Thank you very much for your informative reply. The =rw argument did the trick, I had been using an older version of unionfs (I believe 1.3) and afai can recall I was able to do a =ro back then. Never considered that to be the problem.

The stability of 1.3 was actually great until I recently was getting some very strange errors. Lots of dma timouts when disks were confronted with heavy I/O loads, no idea if it was actually unionfs related but the problem is gone now. I figured it was time to see if a newer version + a new kernel would help. So far its as stable as ever so I don't think I will be using unionfs 2.0 since my linux skills are basic at best and well...... you know what they say about changing a winning game :).

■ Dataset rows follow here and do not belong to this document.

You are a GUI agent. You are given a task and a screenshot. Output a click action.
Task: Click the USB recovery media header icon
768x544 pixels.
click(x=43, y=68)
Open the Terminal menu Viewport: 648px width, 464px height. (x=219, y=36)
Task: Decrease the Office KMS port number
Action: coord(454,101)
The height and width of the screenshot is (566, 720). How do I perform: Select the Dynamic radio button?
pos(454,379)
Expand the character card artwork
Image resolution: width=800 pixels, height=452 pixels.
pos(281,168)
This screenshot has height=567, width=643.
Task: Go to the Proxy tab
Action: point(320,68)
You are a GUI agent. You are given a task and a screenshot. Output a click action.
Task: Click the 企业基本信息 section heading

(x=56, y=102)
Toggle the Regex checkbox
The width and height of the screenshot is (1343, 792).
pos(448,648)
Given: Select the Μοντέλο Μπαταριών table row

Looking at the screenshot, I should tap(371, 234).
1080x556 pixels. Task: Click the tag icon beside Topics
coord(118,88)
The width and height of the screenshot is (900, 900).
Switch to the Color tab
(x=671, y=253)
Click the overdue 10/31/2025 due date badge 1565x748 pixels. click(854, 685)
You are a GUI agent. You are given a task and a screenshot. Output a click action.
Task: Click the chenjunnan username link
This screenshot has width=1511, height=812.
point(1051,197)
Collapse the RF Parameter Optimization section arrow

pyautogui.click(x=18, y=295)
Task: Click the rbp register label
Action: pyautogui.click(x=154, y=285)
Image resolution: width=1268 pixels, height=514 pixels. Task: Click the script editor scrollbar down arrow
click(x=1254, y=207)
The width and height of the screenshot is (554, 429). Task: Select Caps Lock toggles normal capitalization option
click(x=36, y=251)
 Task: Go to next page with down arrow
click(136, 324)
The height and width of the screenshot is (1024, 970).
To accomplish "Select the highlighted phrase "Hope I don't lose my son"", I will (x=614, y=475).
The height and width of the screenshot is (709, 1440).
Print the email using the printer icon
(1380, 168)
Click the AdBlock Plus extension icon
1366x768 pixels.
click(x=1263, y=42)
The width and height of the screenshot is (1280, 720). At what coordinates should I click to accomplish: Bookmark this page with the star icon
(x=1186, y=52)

Thanks again for the help.

Regards,

Stan Franker

----- Original Message ----- From: "Erez Zadok" <[EMAIL PROTECTED]>
To: "Stan Franker jr" <[EMAIL PROTECTED]>
Cc: <[EMAIL PROTECTED]>
Sent: Monday, July 09, 2007 3:47 AM
Subject: Re: [Unionfs] (no subject)


In message <[EMAIL PROTECTED]>, "Stan Franker jr" writes:

when issueing the command: mount -t unionfs -o dirs=/mnt/disk1=ro:/mnt/disk2=ro unionfs /ftp/site/archive

i get:

mount: wrong fs type, bad option, bad superblock on unionfs-mv,
       missing codepage or other error
       In some cases useful info is found in syslog - try
       dmesg | tail  or so

dmesg output is:

NET: Registered protocol family 10
lo: Disabled Privacy Extensions
IPv6 over IPv4 tunneling driver
eth0: no IPv6 routers present
Installing knfsd (copyright (C) 1996 [EMAIL PROTECTED]).
NFSD: Using /var/lib/nfs/v4recovery as the NFSv4 state recovery directory
NFSD: starting 90-second grace period
unionfs_read_super: error while parsing options (err = -22)
unionfs_read_super: error while parsing options (err = -22)
unionfs_read_super: error while parsing options (err = -22)

i'm using

Linux debian 2.6.18-4-686 #1 SMP Mon Mar 26 17:17:36 UTC 2007 i686 GNU/Linux

with unionfs-1.4. Is this a compatibility issue? According to
http://www.am-utils.org/project-unionfs.html unionfs-1.4 is compatible
with kernel 2.6.18.8 which is obviously newer then what i am using.

regards,

Stan

Stan, it looks like you're trying to produce a real-only union, because all
your branches are marked as readonly.  In unionfs, if you want a readonly
union, you must pass the "-o ro" option to /sbin/mount; otherwise, you can't
have the leftmost branch be readonly (unionfs needs a writable branch to
copyup to).

Unfortunately, unionfs 1.x doesn't give you a good message saying this. In
unionfs 2.0, we fixed it so that at least the kernel message you get will
tell you how to produce a readonly union the right way.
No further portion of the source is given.